Try it —
Print the listing once more, exactly as it stands.

----------------------------------------

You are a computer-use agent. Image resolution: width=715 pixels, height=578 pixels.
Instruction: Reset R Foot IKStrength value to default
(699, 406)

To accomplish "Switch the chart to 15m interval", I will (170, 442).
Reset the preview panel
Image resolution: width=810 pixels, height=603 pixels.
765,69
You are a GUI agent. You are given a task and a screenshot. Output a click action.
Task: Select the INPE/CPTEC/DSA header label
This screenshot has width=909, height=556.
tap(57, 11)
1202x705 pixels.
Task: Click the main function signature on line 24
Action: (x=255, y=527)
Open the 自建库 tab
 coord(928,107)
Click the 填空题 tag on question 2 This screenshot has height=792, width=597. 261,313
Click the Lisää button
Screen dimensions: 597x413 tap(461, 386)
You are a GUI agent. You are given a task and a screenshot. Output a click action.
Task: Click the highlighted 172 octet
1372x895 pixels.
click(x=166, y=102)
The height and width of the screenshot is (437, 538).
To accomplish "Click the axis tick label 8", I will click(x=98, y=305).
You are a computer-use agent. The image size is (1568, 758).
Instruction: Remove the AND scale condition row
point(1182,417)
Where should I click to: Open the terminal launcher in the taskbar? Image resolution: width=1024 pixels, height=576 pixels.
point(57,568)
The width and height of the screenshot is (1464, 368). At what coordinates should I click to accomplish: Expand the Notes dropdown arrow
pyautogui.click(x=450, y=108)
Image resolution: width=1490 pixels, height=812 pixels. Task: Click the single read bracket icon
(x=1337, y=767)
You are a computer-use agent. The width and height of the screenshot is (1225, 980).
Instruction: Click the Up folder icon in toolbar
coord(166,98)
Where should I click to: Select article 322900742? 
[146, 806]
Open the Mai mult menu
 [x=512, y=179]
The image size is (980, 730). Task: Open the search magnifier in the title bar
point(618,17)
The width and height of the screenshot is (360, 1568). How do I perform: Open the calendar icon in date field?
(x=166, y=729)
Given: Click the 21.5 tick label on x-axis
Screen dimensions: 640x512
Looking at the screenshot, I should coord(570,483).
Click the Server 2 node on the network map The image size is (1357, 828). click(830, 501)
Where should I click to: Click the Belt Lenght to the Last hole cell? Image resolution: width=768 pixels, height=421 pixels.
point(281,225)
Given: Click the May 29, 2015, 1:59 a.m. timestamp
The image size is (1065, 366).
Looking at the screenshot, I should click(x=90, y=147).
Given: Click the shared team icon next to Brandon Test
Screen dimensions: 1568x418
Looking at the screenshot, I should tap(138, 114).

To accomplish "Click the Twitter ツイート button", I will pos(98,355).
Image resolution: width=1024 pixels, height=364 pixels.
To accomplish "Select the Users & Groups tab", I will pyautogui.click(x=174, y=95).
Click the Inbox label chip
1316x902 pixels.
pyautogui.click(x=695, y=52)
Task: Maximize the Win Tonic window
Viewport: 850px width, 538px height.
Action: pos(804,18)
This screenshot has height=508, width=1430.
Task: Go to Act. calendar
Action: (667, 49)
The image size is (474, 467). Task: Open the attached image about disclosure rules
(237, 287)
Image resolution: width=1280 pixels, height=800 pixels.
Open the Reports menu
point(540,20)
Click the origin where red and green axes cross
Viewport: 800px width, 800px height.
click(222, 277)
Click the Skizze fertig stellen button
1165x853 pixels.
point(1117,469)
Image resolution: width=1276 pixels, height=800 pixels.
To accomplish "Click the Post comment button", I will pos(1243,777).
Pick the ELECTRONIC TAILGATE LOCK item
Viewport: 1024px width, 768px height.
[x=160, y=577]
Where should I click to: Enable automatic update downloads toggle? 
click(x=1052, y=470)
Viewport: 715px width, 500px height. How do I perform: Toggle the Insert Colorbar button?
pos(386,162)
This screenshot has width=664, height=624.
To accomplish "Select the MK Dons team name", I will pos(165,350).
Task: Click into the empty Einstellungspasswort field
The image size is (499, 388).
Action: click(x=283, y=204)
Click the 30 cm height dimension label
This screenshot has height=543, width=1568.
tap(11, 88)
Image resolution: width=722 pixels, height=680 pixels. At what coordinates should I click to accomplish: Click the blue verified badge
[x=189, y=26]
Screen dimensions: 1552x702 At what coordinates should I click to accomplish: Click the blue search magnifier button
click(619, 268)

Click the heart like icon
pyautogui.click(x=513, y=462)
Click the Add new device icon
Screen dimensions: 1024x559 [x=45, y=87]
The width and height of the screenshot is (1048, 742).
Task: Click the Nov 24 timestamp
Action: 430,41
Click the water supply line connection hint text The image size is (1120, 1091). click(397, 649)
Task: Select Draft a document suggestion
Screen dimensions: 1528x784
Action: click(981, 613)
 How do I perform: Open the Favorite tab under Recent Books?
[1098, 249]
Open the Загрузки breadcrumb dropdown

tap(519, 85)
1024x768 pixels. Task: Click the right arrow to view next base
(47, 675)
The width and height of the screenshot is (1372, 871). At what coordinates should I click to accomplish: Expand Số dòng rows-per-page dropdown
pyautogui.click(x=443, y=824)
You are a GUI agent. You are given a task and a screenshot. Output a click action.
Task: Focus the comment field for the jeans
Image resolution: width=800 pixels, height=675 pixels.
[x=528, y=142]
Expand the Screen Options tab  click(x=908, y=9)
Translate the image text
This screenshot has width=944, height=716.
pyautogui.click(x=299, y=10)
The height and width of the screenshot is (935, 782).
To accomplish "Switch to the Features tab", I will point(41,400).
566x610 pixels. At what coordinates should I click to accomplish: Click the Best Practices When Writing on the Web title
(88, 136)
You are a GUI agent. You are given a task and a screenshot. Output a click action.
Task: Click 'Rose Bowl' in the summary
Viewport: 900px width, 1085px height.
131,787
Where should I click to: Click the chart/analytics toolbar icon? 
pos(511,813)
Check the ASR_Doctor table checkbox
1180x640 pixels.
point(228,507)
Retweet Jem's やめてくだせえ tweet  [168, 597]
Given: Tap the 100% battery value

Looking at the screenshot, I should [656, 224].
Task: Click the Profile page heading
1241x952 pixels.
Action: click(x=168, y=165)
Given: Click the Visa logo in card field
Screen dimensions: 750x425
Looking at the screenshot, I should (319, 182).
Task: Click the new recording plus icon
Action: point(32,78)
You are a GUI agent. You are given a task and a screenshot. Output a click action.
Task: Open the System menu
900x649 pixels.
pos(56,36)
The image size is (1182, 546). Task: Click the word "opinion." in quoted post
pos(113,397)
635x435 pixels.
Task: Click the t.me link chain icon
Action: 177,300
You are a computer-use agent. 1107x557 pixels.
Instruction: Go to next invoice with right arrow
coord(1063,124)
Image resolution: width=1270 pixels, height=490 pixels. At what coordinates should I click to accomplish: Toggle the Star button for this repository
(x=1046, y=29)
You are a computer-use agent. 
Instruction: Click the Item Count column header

----------------------------------------

Result of the task —
You are a computer-use agent. Image resolution: width=715 pixels, height=578 pixels.
Instruction: Reset R Foot IKStrength value to default
(699, 406)

To accomplish "Switch the chart to 15m interval", I will (170, 442).
Reset the preview panel
Image resolution: width=810 pixels, height=603 pixels.
765,69
You are a GUI agent. You are given a task and a screenshot. Output a click action.
Task: Select the INPE/CPTEC/DSA header label
This screenshot has width=909, height=556.
tap(57, 11)
1202x705 pixels.
Task: Click the main function signature on line 24
Action: (x=255, y=527)
Open the 自建库 tab
 coord(928,107)
Click the 填空题 tag on question 2 This screenshot has height=792, width=597. 261,313
Click the Lisää button
Screen dimensions: 597x413 tap(461, 386)
You are a GUI agent. You are given a task and a screenshot. Output a click action.
Task: Click the highlighted 172 octet
1372x895 pixels.
click(x=166, y=102)
The height and width of the screenshot is (437, 538).
To accomplish "Click the axis tick label 8", I will click(x=98, y=305).
You are a computer-use agent. The image size is (1568, 758).
Instruction: Remove the AND scale condition row
point(1182,417)
Where should I click to: Open the terminal launcher in the taskbar? Image resolution: width=1024 pixels, height=576 pixels.
point(57,568)
The width and height of the screenshot is (1464, 368). At what coordinates should I click to accomplish: Expand the Notes dropdown arrow
pyautogui.click(x=450, y=108)
Image resolution: width=1490 pixels, height=812 pixels. Task: Click the single read bracket icon
(x=1337, y=767)
You are a computer-use agent. The width and height of the screenshot is (1225, 980).
Instruction: Click the Up folder icon in toolbar
coord(166,98)
Where should I click to: Select article 322900742? 
[146, 806]
Open the Mai mult menu
 [x=512, y=179]
The image size is (980, 730). Task: Open the search magnifier in the title bar
point(618,17)
The width and height of the screenshot is (360, 1568). How do I perform: Open the calendar icon in date field?
(x=166, y=729)
Given: Click the 21.5 tick label on x-axis
Screen dimensions: 640x512
Looking at the screenshot, I should coord(570,483).
Click the Server 2 node on the network map The image size is (1357, 828). click(830, 501)
Where should I click to: Click the Belt Lenght to the Last hole cell? Image resolution: width=768 pixels, height=421 pixels.
point(281,225)
Given: Click the May 29, 2015, 1:59 a.m. timestamp
The image size is (1065, 366).
Looking at the screenshot, I should click(x=90, y=147).
Given: Click the shared team icon next to Brandon Test
Screen dimensions: 1568x418
Looking at the screenshot, I should tap(138, 114).

To accomplish "Click the Twitter ツイート button", I will pos(98,355).
Image resolution: width=1024 pixels, height=364 pixels.
To accomplish "Select the Users & Groups tab", I will pyautogui.click(x=174, y=95).
Click the Inbox label chip
1316x902 pixels.
pyautogui.click(x=695, y=52)
Task: Maximize the Win Tonic window
Viewport: 850px width, 538px height.
Action: pos(804,18)
This screenshot has height=508, width=1430.
Task: Go to Act. calendar
Action: (667, 49)
The image size is (474, 467). Task: Open the attached image about disclosure rules
(237, 287)
Image resolution: width=1280 pixels, height=800 pixels.
Open the Reports menu
point(540,20)
Click the origin where red and green axes cross
Viewport: 800px width, 800px height.
click(222, 277)
Click the Skizze fertig stellen button
1165x853 pixels.
point(1117,469)
Image resolution: width=1276 pixels, height=800 pixels.
To accomplish "Click the Post comment button", I will pos(1243,777).
Pick the ELECTRONIC TAILGATE LOCK item
Viewport: 1024px width, 768px height.
[x=160, y=577]
Where should I click to: Enable automatic update downloads toggle? 
click(x=1052, y=470)
Viewport: 715px width, 500px height. How do I perform: Toggle the Insert Colorbar button?
pos(386,162)
This screenshot has width=664, height=624.
To accomplish "Select the MK Dons team name", I will pos(165,350).
Task: Click into the empty Einstellungspasswort field
The image size is (499, 388).
Action: click(x=283, y=204)
Click the 30 cm height dimension label
This screenshot has height=543, width=1568.
tap(11, 88)
Image resolution: width=722 pixels, height=680 pixels. At what coordinates should I click to accomplish: Click the blue verified badge
[x=189, y=26]
Screen dimensions: 1552x702 At what coordinates should I click to accomplish: Click the blue search magnifier button
click(619, 268)

Click the heart like icon
pyautogui.click(x=513, y=462)
Click the Add new device icon
Screen dimensions: 1024x559 [x=45, y=87]
The width and height of the screenshot is (1048, 742).
Task: Click the Nov 24 timestamp
Action: 430,41
Click the water supply line connection hint text The image size is (1120, 1091). click(397, 649)
Task: Select Draft a document suggestion
Screen dimensions: 1528x784
Action: click(981, 613)
 How do I perform: Open the Favorite tab under Recent Books?
[1098, 249]
Open the Загрузки breadcrumb dropdown

tap(519, 85)
1024x768 pixels. Task: Click the right arrow to view next base
(47, 675)
The width and height of the screenshot is (1372, 871). At what coordinates should I click to accomplish: Expand Số dòng rows-per-page dropdown
pyautogui.click(x=443, y=824)
You are a GUI agent. You are given a task and a screenshot. Output a click action.
Task: Focus the comment field for the jeans
Image resolution: width=800 pixels, height=675 pixels.
[x=528, y=142]
Expand the Screen Options tab  click(x=908, y=9)
Translate the image text
This screenshot has width=944, height=716.
pyautogui.click(x=299, y=10)
The height and width of the screenshot is (935, 782).
To accomplish "Switch to the Features tab", I will point(41,400).
566x610 pixels. At what coordinates should I click to accomplish: Click the Best Practices When Writing on the Web title
(88, 136)
You are a GUI agent. You are given a task and a screenshot. Output a click action.
Task: Click 'Rose Bowl' in the summary
Viewport: 900px width, 1085px height.
131,787
Where should I click to: Click the chart/analytics toolbar icon? 
pos(511,813)
Check the ASR_Doctor table checkbox
1180x640 pixels.
point(228,507)
Retweet Jem's やめてくだせえ tweet  [168, 597]
Given: Tap the 100% battery value

Looking at the screenshot, I should [656, 224].
Task: Click the Profile page heading
1241x952 pixels.
Action: click(x=168, y=165)
Given: Click the Visa logo in card field
Screen dimensions: 750x425
Looking at the screenshot, I should (319, 182).
Task: Click the new recording plus icon
Action: point(32,78)
You are a GUI agent. You are given a task and a screenshot. Output a click action.
Task: Open the System menu
900x649 pixels.
pos(56,36)
The image size is (1182, 546). Task: Click the word "opinion." in quoted post
pos(113,397)
635x435 pixels.
Task: Click the t.me link chain icon
Action: 177,300
You are a computer-use agent. 1107x557 pixels.
Instruction: Go to next invoice with right arrow
coord(1063,124)
Image resolution: width=1270 pixels, height=490 pixels. At what coordinates should I click to accomplish: Toggle the Star button for this repository
(x=1046, y=29)
You are a computer-use agent. 
Instruction: Click the Item Count column header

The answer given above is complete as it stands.